Long story short, the average JIT/native speedup is 1.05x, so the LLVM JITed code is 1.05x faster than the direct Rust implementation (this AST construction time and compile time). This means that my JIT compiled code runs at the same speed (subject to some jitter) as the native rust code.

Here is a plot of image vs average speedup (the images are sorted by the total number of pixels in the image):

image vs speedup

There are many more plots, but the overall conclusion is pretty clear: compared to the Rust, I’m not performing very poorly. Is this a win? I am not sure, I would need to do many more comparisons. These results do indicate to me that I have at least achieved reasonable performance, with a dramatically different programming style.

Final performance notes

It should be noted that these results are not entirely surprising. Rust is also using LLVM as a backend. It is probably reasonable to assume that the code Rust is generating looks pretty similar to the code I am generating, although I have not verified this.
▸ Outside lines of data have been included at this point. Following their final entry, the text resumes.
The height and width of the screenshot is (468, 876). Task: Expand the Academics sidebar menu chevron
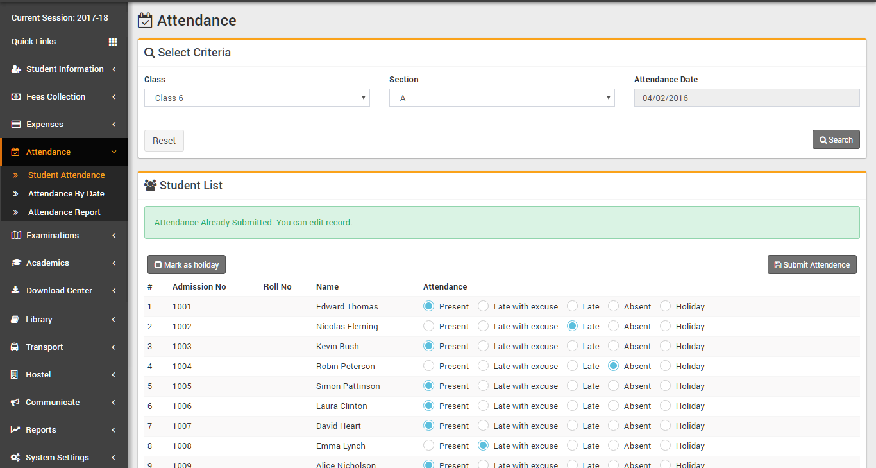[114, 263]
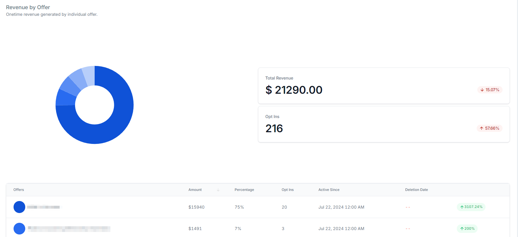Click the up arrow in 200% badge

(x=462, y=228)
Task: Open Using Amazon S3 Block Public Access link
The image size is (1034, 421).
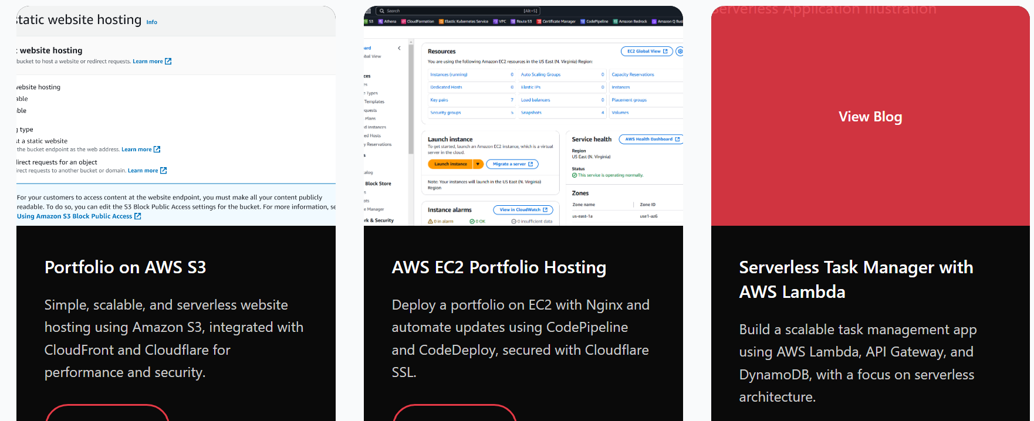Action: [79, 216]
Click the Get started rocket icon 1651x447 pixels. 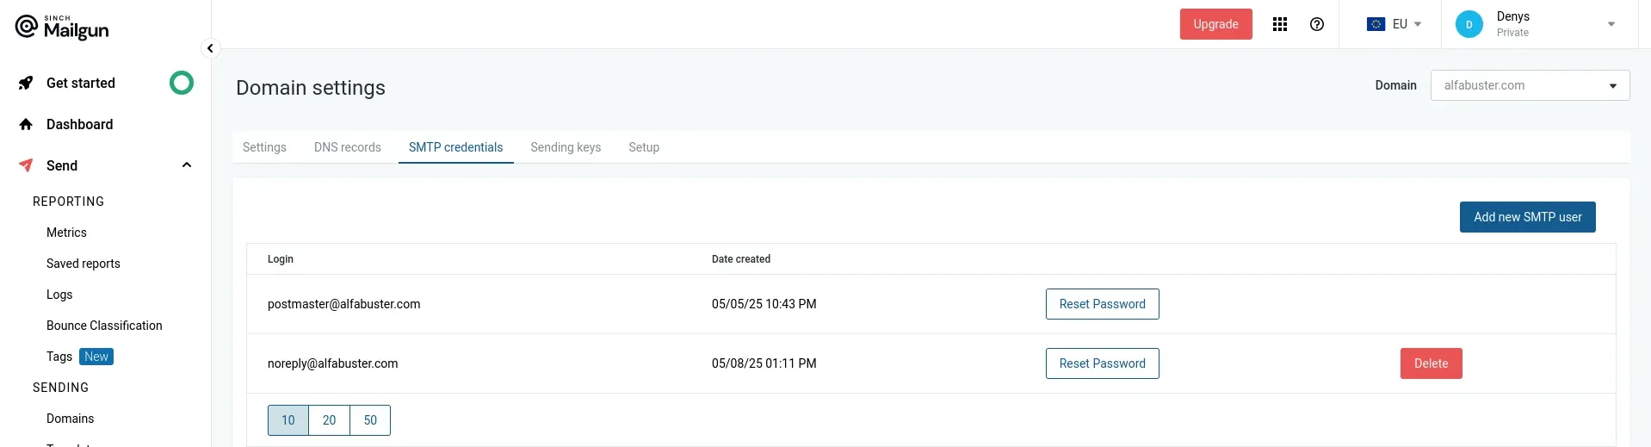pyautogui.click(x=26, y=83)
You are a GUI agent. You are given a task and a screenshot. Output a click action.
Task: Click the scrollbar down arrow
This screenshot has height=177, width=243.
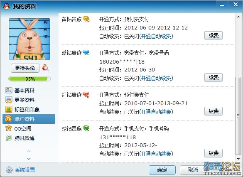238,159
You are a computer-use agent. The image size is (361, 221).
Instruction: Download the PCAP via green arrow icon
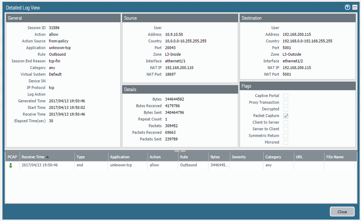coord(10,165)
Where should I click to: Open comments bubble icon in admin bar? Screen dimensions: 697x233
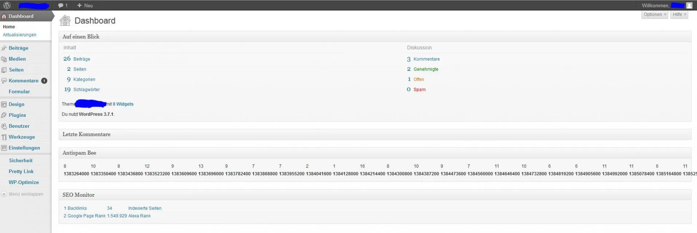pos(61,5)
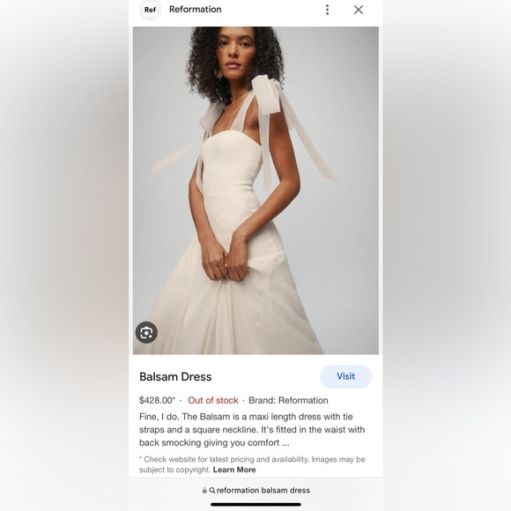Tap the Google Lens search icon
The width and height of the screenshot is (511, 511).
pyautogui.click(x=146, y=332)
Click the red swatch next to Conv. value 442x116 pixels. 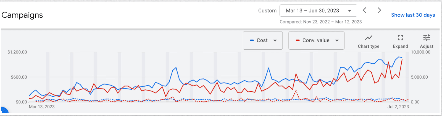pos(298,40)
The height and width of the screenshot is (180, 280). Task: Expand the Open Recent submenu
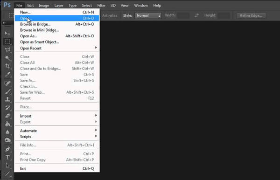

If you’ve been nodding your head along with me, I have a confession to make: I’ve tricked you a little bit. LLVM is doing an awesome job (considering the code I’ve generated), but I’m certainly missing out on lots of opportunities for performance because of my code generation technique. Also, LLVM (or any compiler) should never be expected to be able to totally understand the problem a piece of code is trying to solve and optimize it perfectly. To really get good performance, I would need to pay attention to caching and quite a few other things which I have totally ignored. Hand tuned code should (and certainly would) run in circles around the code JIT compiled algorithm I’ve generated here.
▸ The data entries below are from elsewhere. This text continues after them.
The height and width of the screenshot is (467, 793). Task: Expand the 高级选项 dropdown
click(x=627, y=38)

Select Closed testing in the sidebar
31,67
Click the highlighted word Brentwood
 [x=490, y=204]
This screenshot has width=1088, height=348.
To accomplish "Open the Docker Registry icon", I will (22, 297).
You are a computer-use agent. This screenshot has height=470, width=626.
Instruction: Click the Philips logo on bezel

If you want something that gives you an awesome DSL AND all sorts of control over cache scheduling and whatnot, take a look at Halide. If you have no idea what I’m talking about or why any of this matters, take a look at Halide anyway. The Halide talks give fantastic descriptions of many of the problems it aims to solve.

Conclusions

Overall, this project was extremely enjoyable. I had yet another opportunity to fiddle with LLVM, which is always lots of fun (but sometimes very painful). I learned a little bit about image processing and some of the challenges that arise when shuffling pixels around. Finally, I learned a little bit of Rust. I have only one thing to say about Rust: Rust is an amazing language. Go learn Rust.